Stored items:
------
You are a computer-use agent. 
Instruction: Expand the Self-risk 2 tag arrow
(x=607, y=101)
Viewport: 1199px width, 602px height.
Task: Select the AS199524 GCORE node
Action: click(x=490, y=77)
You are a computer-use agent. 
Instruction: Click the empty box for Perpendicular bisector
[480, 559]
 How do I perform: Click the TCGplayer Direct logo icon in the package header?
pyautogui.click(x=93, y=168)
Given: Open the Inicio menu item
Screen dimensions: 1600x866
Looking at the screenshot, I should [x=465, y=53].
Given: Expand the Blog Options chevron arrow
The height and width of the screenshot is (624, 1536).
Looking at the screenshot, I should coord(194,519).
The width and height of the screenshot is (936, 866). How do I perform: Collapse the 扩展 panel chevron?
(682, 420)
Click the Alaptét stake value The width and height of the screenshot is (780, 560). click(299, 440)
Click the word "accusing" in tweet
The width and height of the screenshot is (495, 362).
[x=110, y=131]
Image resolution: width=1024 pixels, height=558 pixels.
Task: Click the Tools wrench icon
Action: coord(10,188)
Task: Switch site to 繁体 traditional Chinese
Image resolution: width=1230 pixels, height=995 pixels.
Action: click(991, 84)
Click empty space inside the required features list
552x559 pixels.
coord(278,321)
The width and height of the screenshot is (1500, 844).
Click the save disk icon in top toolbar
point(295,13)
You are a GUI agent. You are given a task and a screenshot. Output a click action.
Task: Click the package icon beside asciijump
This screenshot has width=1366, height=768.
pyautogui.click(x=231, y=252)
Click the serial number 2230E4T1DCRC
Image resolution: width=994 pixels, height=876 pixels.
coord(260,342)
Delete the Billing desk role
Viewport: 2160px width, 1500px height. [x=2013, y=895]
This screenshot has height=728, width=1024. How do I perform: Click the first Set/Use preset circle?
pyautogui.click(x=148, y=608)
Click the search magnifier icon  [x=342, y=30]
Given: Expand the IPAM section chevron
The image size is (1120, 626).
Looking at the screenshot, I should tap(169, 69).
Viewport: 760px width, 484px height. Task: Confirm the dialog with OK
------
▶ **Requirement**:
Reproduce all of the entries above verbatim.

▶ **Solution for this task**:
You are a computer-use agent. 
Instruction: Expand the Self-risk 2 tag arrow
(x=607, y=101)
Viewport: 1199px width, 602px height.
Task: Select the AS199524 GCORE node
Action: click(x=490, y=77)
You are a computer-use agent. 
Instruction: Click the empty box for Perpendicular bisector
[480, 559]
 How do I perform: Click the TCGplayer Direct logo icon in the package header?
pyautogui.click(x=93, y=168)
Given: Open the Inicio menu item
Screen dimensions: 1600x866
Looking at the screenshot, I should [x=465, y=53].
Given: Expand the Blog Options chevron arrow
The height and width of the screenshot is (624, 1536).
Looking at the screenshot, I should coord(194,519).
The width and height of the screenshot is (936, 866). How do I perform: Collapse the 扩展 panel chevron?
(682, 420)
Click the Alaptét stake value The width and height of the screenshot is (780, 560). click(299, 440)
Click the word "accusing" in tweet
The width and height of the screenshot is (495, 362).
[x=110, y=131]
Image resolution: width=1024 pixels, height=558 pixels.
Task: Click the Tools wrench icon
Action: coord(10,188)
Task: Switch site to 繁体 traditional Chinese
Image resolution: width=1230 pixels, height=995 pixels.
Action: click(991, 84)
Click empty space inside the required features list
552x559 pixels.
coord(278,321)
The width and height of the screenshot is (1500, 844).
Click the save disk icon in top toolbar
point(295,13)
You are a GUI agent. You are given a task and a screenshot. Output a click action.
Task: Click the package icon beside asciijump
This screenshot has width=1366, height=768.
pyautogui.click(x=231, y=252)
Click the serial number 2230E4T1DCRC
Image resolution: width=994 pixels, height=876 pixels.
coord(260,342)
Delete the Billing desk role
Viewport: 2160px width, 1500px height. [x=2013, y=895]
This screenshot has height=728, width=1024. How do I perform: Click the first Set/Use preset circle?
pyautogui.click(x=148, y=608)
Click the search magnifier icon  [x=342, y=30]
Given: Expand the IPAM section chevron
The image size is (1120, 626).
Looking at the screenshot, I should tap(169, 69).
Viewport: 760px width, 484px height. Task: Confirm the dialog with OK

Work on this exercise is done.